The leading candidate in the Democratic primary for  Maine’s Senate seat, Graham Platner, has had a very long week.

Reports emerged last weekend that Platner had exchanged sexually explicit text messages with several women while married to his spouse of two and a half years. If that was not bad enough, the New York Times released a report Wednesday containing alarming accounts from multiple women who dated Platner. The stories of Platner from the interviews run the gamut of derogatory comments about women, violent thoughts, and physical intimidation

One woman alleges that Platner often referred to women as “hatchet wounds” and would fantasize about what he would do to a home intruder: “If anybody ever broke in here, I would rape them … I would rape them to show them that I’m dominant.”

Platner has had to pick and choose which allegations to address, such as his unfaithfulness and sexually crude statements, but he denied in an interview Thursday the allegation that he twisted an ex-girlfriend’s arm and held her in a room, saying the claim was “politically motivated.” 

One woman also alleged that Platner was aware of the significance of his skull-and-crossbones tattoo as a Nazi symbol, even referring to it as “my Totenkopf.” Platner had denied knowledge of the tattoo’s significance when the controversy arose last year.

With the Maine primary fast approaching, as it is set to take place on Tuesday, national Democratic figures have proven reluctant to abandon Platner or even acknowledge the extent of the allegations against him.

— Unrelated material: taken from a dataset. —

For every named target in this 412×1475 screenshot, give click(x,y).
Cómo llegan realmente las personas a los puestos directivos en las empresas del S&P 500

Responding to questions about Platner before the release of the Times report, Sen. Bernie Sanders, I-Vt., said, “Is he a saint? I guess not. I don’t know too many saints here.”

Sen. Elizabeth Warren, D-Mass., and Sen. Ruben Gallego, D-Ariz., also defended Platner before the most recent slew of allegations, with Gallego adding, “he’s willing to accept that he has grown as a person, and I think we should accept that.” 

Platner is slated to appear with Rep. Ro Khanna, D-Calif., at a “get-out-the-vote” rally Friday evening in Maine.

The brush-off of these allegations comes as little surprise with how crucial Maine is to Democratic hopes of flipping the Senate in the November midterms. The Maine seat is one of the handful seen as viable pickups for Democrats this cycle to flip the 53–47 Republican majority. Incumbent Sen. Susan Collins, currently serving in her fifth consecutive term, is viewed as highly vulnerable due to the state having swung by 7 percent of the vote to Kamala Harris in 2024. Without Maine, Democrats would need an upset election in one of the states won by President Trump in 2024 to flip the Senate majority.

The question for Democrats moving forward is not just whether Platner can survive the scandal in the polls. It is whether a party that so often trades on arguments of “character” and “decency” can explain why these qualities suddenly become negotiable when it is their man under fire. The party brass has made its bed with the well-polling Platner, and now they have to lie in it.